Еще век назад половцы отказались от сожжения умерших, перейдя, по образцу славян, к погребению тела в земле. Но шаманы в один голос советовали, а совет шамана – что приказ, кремировать Кобяка, утверждая, что такова воля Того-Кому-Нет-Имени, непостижимого и могущественного духа смерти.
– Здесь расстанемся на время, – сказал Кончак, осаживая коня. – Тебя, боярин, сопроводят в мои покои. Отдохни, выспись, а завтра поутру и поговорим.
– Если не возражаешь, великий хан, – Ольстин Олексич церемонно поклонился, как учили в Византии при дворе басилевса, – то я хотел бы сопровождать тебя на погребение. Мы в Чернигове тоже скорбим вместе с вами, и мой повелитель, князь Ярослав Всеволодич, желал бы почтить память владыки Лукоморья.
– Хорошо, – решил Кончак после недолгих колебаний. – Едем, боярин!

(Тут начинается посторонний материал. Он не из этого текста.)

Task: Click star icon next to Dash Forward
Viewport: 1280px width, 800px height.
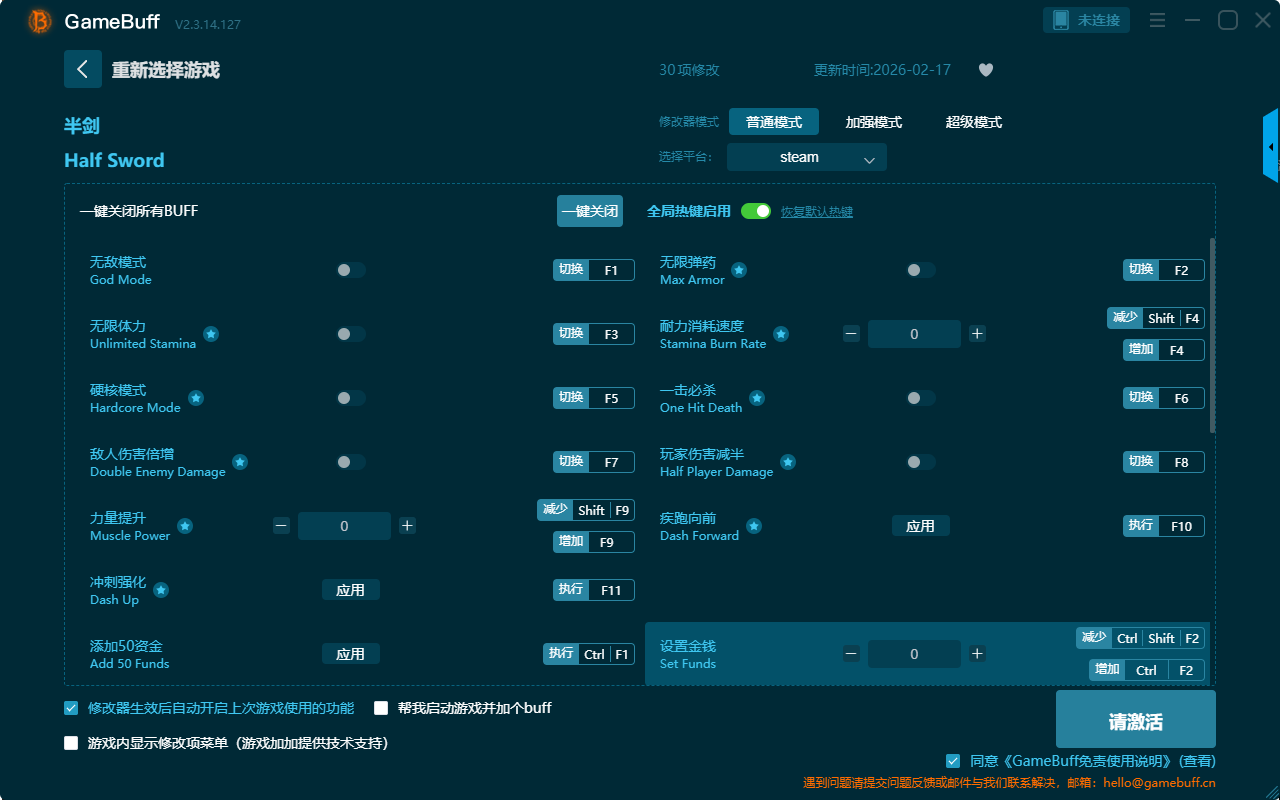Action: coord(754,526)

Пускай половцы лишний раз убедятся, что бывают разные русские и не всех из них стоит считать врагами.
Хан Кончак и Ольстин Олексич в сопровождении почетной охраны поспешили к месту траурной церемонии.
Останков Кобяка не видел никто, кроме Кончака и шаманов. И это хорошо; зрелище было страшное даже для привыкших к смерти воинов. От лукоморского хана остался только скелет с приставшими в нескольких местах клочьями зловонного мяса. Казалось, что труп очень долго пролежал в сырой земле, хотя с момента смерти прошло меньше полугода. Череп Кобяка лопнул по швам, словно разорванный изнутри.
Именно изнутри.
При первом осмотре Кончак предположил, что хан был убит ударом палицы в голову, но вскоре понял, что кости при этом деформировались бы совсем иначе. Киевские посланцы, привезшие в Шарукань страшный груз, так и не смогли объяснить, при каких обстоятельствах погиб Кобяк. Это было тайной Святослава Киевского.

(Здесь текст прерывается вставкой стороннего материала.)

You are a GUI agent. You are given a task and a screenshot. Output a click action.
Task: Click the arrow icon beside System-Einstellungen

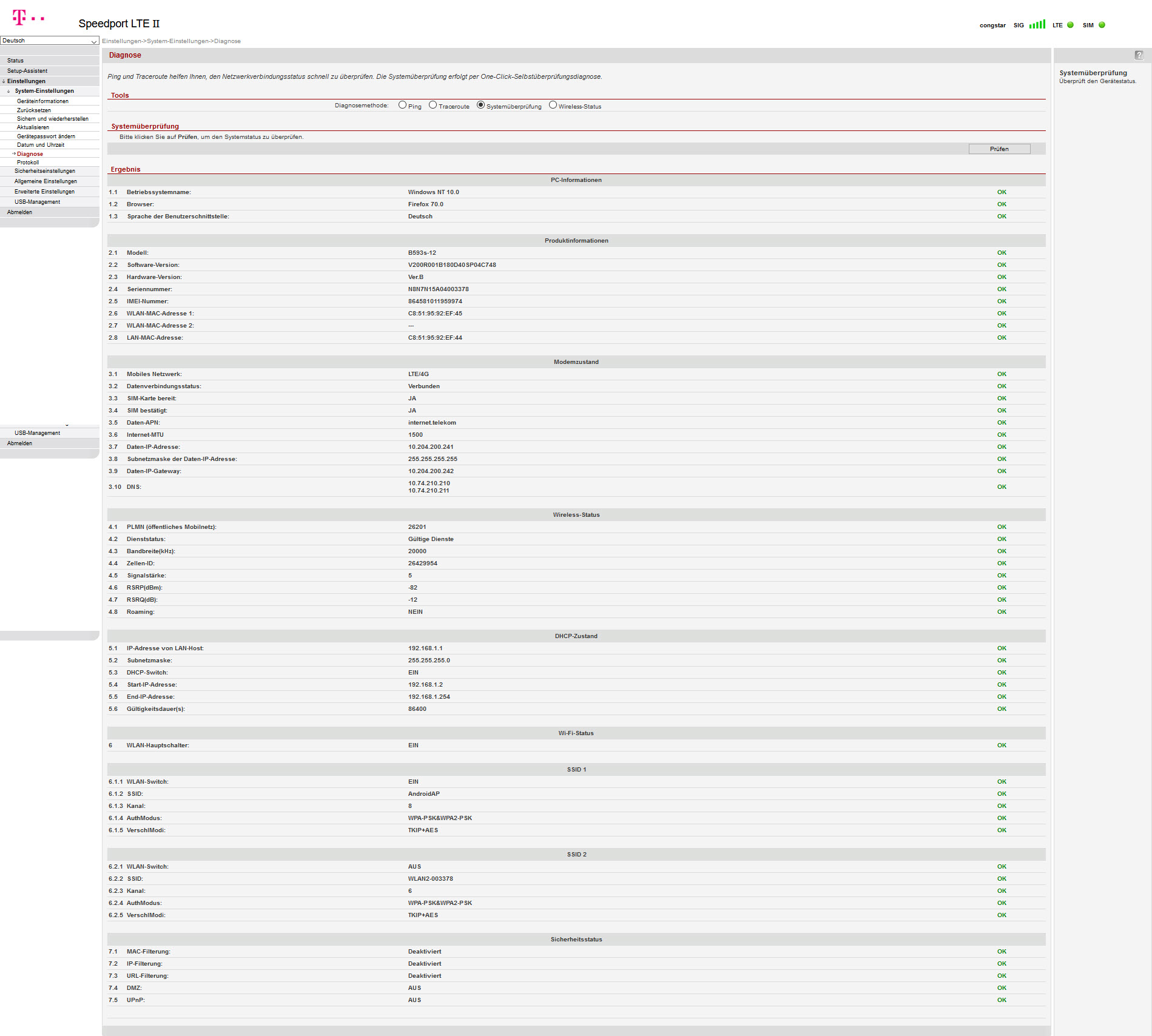[x=8, y=91]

То, что осталось от Кобяка, лежало на деревянном помосте в летнем шатре Кончака. Шатер покрывали тонкие дорогие ткани, богато вышитые золотыми и голубыми нитями; столбы, на которых он держался, были позолочены и покрыты искусной резьбой. Такой шатер стоил баснословно дорого, но Кончак отдал в последнюю дорогу равному себе самое лучшее из того, чем владел.
Честь дороже злата.
По меньшей мере, у людей благородных.
Кончак и черниговский посол успели вовремя. Уже темнело, и шаманы зажигали факелы от переносного очага, где горел неугасимый священный огонь. Хан не мог уйти в мир мертвых в темноте, и только священный огонь, не оскверненный приготовлением пищи, способен был осветить ему дорогу в царство теней и духов.
Тихо ударили бубны, и многотысячная толпа половцев, скопившаяся у края очищенного от снега круга, затихла, повинуясь приказу. Только фырканье лошадей и блеяние овец, согнанных к месту погребения, нарушали тишину.
Снова ударили бубны.
Два шамана, разойдясь на противоположные концы погребального круга, выдерживали странный ритм, словно пришедший оттуда, из мира мертвых, некую путеводную песню в дорогу, с которой нет возврата.

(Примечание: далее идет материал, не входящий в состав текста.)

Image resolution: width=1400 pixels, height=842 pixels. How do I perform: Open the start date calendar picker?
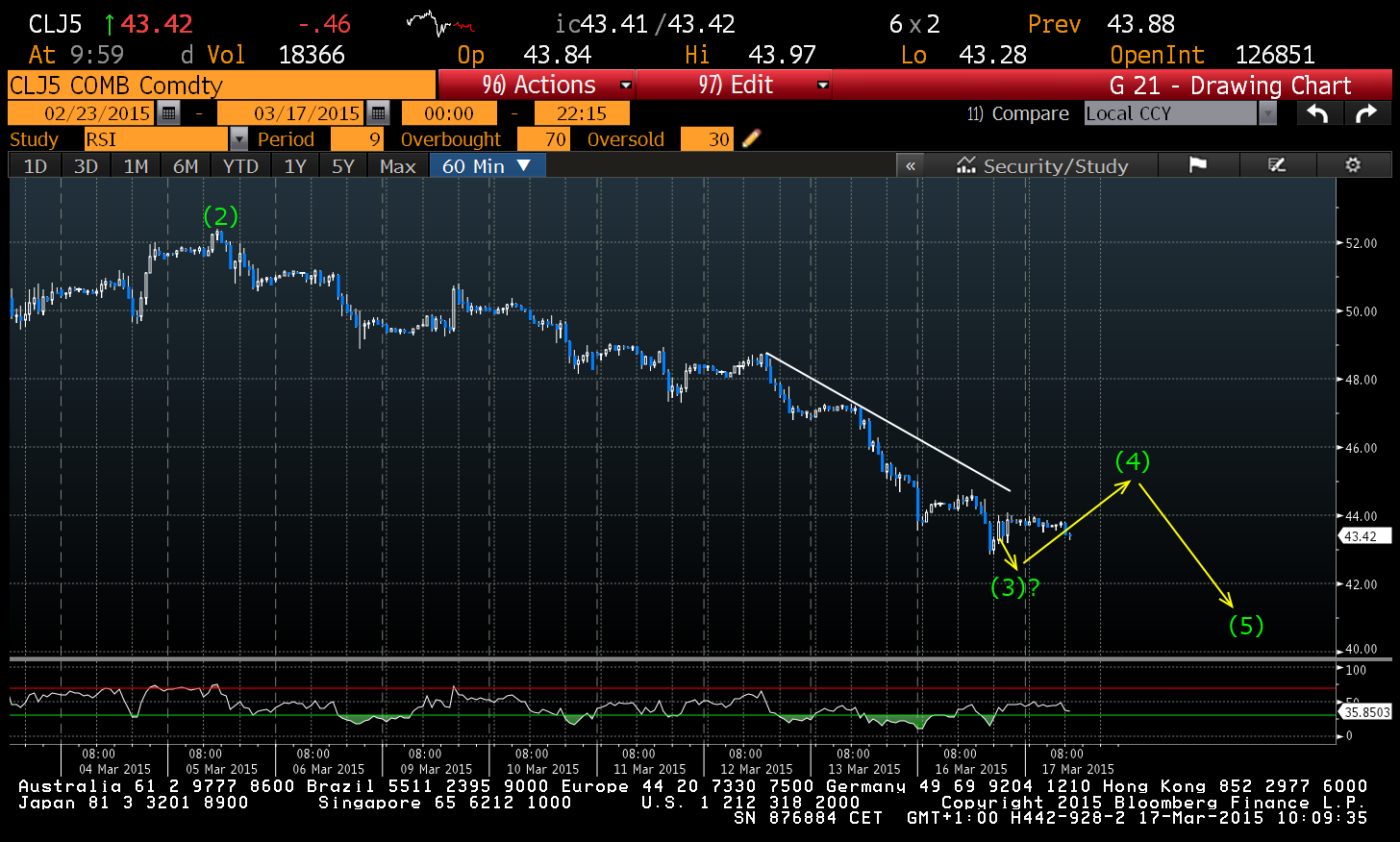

За спиной одного из шаманов щерилась в вечном оскале волчья морда. Серебряная от седины шкура хищника в свете священного огня казалась рыжеватой, а глазницы волчьего черепа разгорались, как при жизни, недобрым зеленым огнем. Ольстин Олексич решил, что шаман вставил туда какие-то драгоценные камни, вполне возможно, что изумруды. Если это так, то одна эта шкура стоила неплохой вотчины.
Второй шаман служил роду Кончака уже пятнадцать лет. На причудливом головном уборе у шамана лежало, свесив книзу крылья, чучело скопы. Человек сам не может пройти в мир духов и вернуться обратно, и каждый шаман должен был найти своего проводника среди животных.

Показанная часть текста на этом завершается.